=== Task requirements ===
1. List every web browser named in the discussion of the Iridium browser.
2. Based on the discussion of the Iridium browser, decide whether each statement agrees with it. Answer yes or no for each, and quote the words that decide it. (a) The profile path Iridium uses already existed in the writer's file system. (b) The writer would rather build Iridium from source than download it from the site. (c) Iridium's Trac has seen a lot of use.
3. Write the next part of the discussion of the Iridium browser, picking up after its final sentence.

=== Passage to read ===
I don't trust them. They have not a single contact information and no imprint on their website. Which is in fact illegal as their website ist hosted in Germany and uses a german top-level-domain.

They advertise their product as ”a secure browser“ without making any significant changes under the hood. As ”unicornporn“ said: ”privacy“ != ”security“. Especially when you replace one villain by another.


Another big issue I found is that it does not really start with a clean slate. It copies over your existing google profile to make the setup seamless. I think that must be part of their debian packaging, but the profile path it is using (/home/nemo/.config/iridium/Default) is freshly created in my file-system and yet I can see my history from my current chrome profile in there.


It should start with a clean state. Please file a bug at https://github.com/iridium-browser/iridium-browser-ubuntu/is...



There are lots of other 'flavours' of Chromium out there. Try to avoid any closed source binary blobs like Comodo Dragon, and others. I like this because at least we can inspect the source: https://iridiumbrowser.de/development Rather than download from their site, I would much prefer to build this from the source code they provide.

All the browser does is prevent phoning home to Google, which is preferable if you've decided to permaban Goog. from your Internet traffic. Google is so tightly woven into Chrome and is a huge privacy risk.

On the other hand, you could route all your vanilla privacy waiving stuff through Chrome and use Firefox to do real surfing. Excuse the bias here, but I know my way around the web and Chrome likes to think I don't. I suspect Chrome is some sort of fisher price browser designed for non tech savvy folk.

So use Chrome for Facebook, Youtube, other Google products. But don't use it for actually surfing the web.


It would be nice to see how Iridium fares against WhiteHat aviator https://www.whitehatsec.com/aviator/

I personally find aviator to be more trustworthy at this point though.


How does extensions update happen in Iridium? I noticed in Chromium, they check for updates frequently by connecting to the Google store. Does the same happen in Iridium? If not, how?


There are a bunch of things I don't understand in the patches. I wish they'd link to a bugtracker or something. (Incidentally, Chrome/Chromium has a public bugtracker: Iridium seems to have a Trac that nobody used apart from creating two tickets.)

(Saved data entries)
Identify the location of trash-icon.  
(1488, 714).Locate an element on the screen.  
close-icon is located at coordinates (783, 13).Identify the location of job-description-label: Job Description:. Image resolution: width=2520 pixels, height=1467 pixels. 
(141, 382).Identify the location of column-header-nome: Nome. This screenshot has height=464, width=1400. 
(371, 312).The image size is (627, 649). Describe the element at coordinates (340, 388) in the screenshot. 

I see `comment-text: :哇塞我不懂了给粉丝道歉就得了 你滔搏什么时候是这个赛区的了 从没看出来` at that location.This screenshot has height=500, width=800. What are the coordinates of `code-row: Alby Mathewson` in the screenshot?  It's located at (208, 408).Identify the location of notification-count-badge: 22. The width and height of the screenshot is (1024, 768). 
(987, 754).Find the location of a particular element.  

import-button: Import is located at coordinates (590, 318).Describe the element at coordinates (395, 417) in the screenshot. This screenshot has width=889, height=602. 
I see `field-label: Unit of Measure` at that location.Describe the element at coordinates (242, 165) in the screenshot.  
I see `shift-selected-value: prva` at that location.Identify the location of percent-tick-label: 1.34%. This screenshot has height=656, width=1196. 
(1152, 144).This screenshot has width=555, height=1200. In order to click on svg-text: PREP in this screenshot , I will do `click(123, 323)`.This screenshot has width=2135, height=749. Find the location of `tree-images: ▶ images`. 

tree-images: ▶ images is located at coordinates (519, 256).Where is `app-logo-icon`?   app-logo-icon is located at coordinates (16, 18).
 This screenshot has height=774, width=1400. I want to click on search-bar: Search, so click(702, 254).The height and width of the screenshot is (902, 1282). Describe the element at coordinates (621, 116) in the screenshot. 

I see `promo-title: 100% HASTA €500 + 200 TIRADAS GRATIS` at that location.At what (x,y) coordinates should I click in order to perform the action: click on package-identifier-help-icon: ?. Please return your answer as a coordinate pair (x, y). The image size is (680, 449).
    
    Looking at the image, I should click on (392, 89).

=== Task results ===
1. Iridium, Chrome, Chromium, Comodo Dragon, Firefox, WhiteHat aviator

2.
(a) No: "is freshly created in my file-system"
(b) Yes: "Rather than download from their site, I would much prefer to build this from the source code they provide."
(c) No: "Iridium seems to have a Trac that nobody used apart from creating two tickets."

3.
* Enabling Do-Not-Track by default: https://git.iridiumbrowser.de/cgit.cgi/iridium-browser/commi...

This is widely considered to be a questionable plan, and violates the Internet-Draft (section 6.3: "It MUST NOT transmit OPT-IN without explicit user consent."). Are they asserting that merely having Iridium over Chromium is explicit user consent?

* Disabling hyperlink auditing: https://git.iridiumbrowser.de/cgit.cgi/iridium-browser/commi...

As the HTML spec (https://html.spec.whatwg.org/multipage/semantics.html#hyperl...) points out, the behavior of hyperlink auditing in terms of privacy impact is already achievable in several ways, like server-side redirects, JavaScript, etc. The goal with the feature was to make performance and user experience better, while not changing the privacy standard. Is it being changed in Iridium for privacy reasons or for other reasons?

* Increasing the default client certificate (?) length to 2048 bits from 1024 bits: https://git.iridiumbrowser.de/cgit.cgi/iridium-browser/commi...

Given how much Google's been yelling about 1024-bit server certs, this seems like an obvious thing to change upstream. Has it been submitted / is there a reason they haven't changed it in Chromium?

* Disabling globally-installed NPAPI plugins on OS X, but still allowing those installed in your homedir: https://git.iridiumbrowser.de/cgit.cgi/iridium-browser/commi...

Why? (There's probably a reason, I just have no idea what it might be.)

* Emptying the list of CAs allowed to sign EV certs: https://git.iridiumbrowser.de/cgit.cgi/iridium-browser/commi...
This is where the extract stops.